One plant cell might have fifty of these tiny parts. There is stuff inside these parts that give plants their
green color. The parts that grab sunlight to help make food for the plant are called chloroplasts.
The sunlight has to be changed before the plant can use it, just like the bread in your sandwich needs to
be changed before you can use it. Your body breaks the bread into very, very small pieces called
sugars. Your body uses these sugars for the energy you need to live. It's the same for plants: inside
those tiny cell parts, the sunlight is changed into chemical energy. Chemical energy is the energy stored
in molecules, like sugars, that living things can use to make the energy they need to live. People are
different than plants, though. Believe it or not, you would get tired of eating just sugar, because people
and animals need many different kinds of food to live and grow.

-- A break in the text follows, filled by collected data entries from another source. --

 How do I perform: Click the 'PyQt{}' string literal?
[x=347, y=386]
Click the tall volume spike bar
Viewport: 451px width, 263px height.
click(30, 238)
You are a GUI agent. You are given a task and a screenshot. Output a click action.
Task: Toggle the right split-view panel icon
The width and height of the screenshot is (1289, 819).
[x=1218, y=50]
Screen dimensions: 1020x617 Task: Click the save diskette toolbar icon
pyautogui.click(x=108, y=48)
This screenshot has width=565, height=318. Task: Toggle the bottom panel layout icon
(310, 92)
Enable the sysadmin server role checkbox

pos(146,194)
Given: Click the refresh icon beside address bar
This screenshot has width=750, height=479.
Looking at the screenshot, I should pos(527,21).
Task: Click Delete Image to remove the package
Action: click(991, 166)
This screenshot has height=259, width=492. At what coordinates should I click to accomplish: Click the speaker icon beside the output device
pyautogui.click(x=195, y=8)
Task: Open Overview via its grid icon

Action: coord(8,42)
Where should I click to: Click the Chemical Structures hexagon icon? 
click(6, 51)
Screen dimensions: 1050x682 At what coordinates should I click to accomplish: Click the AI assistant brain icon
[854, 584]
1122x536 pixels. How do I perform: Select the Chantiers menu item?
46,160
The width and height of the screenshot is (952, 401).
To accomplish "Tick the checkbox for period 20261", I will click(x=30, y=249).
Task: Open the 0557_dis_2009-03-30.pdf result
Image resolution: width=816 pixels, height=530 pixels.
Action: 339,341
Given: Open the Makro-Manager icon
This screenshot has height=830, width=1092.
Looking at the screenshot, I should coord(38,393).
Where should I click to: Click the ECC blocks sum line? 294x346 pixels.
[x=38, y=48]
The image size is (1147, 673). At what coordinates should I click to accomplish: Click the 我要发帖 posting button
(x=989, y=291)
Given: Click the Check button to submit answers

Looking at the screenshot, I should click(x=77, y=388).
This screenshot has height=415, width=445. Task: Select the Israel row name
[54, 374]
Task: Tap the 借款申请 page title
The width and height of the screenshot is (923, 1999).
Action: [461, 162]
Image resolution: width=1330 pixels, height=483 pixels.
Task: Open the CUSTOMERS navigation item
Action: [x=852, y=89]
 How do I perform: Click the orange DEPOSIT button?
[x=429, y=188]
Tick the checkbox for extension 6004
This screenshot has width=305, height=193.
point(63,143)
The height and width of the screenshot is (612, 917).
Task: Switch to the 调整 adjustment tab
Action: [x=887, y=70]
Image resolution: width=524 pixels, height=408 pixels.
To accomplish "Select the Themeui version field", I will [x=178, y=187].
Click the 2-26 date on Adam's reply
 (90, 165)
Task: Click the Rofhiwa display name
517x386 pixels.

Plants make their own food, but that's not the end of the story. This task helps people and animals, too.
When plants make food, they end up with oxygen, but they can't use it. It goes into the air for people and
animals to breathe. You do something like this when you breathe: you use oxygen, the gas you need, and
breathe out the gas you don't need. Then plants use this waste gas to help make their food.
But wait - there's more! All people and animals use plants in some way. Lots of animals graze on plants.
Some animals, like lions, just eat meat, but the animals they hunt fed on plants. Most people eat both
plants (fruits, vegetables, grains) and animals (cow, pigs, chickens), so we really need plants. By making
their own food, plants take care of themselves and help take care of us, too.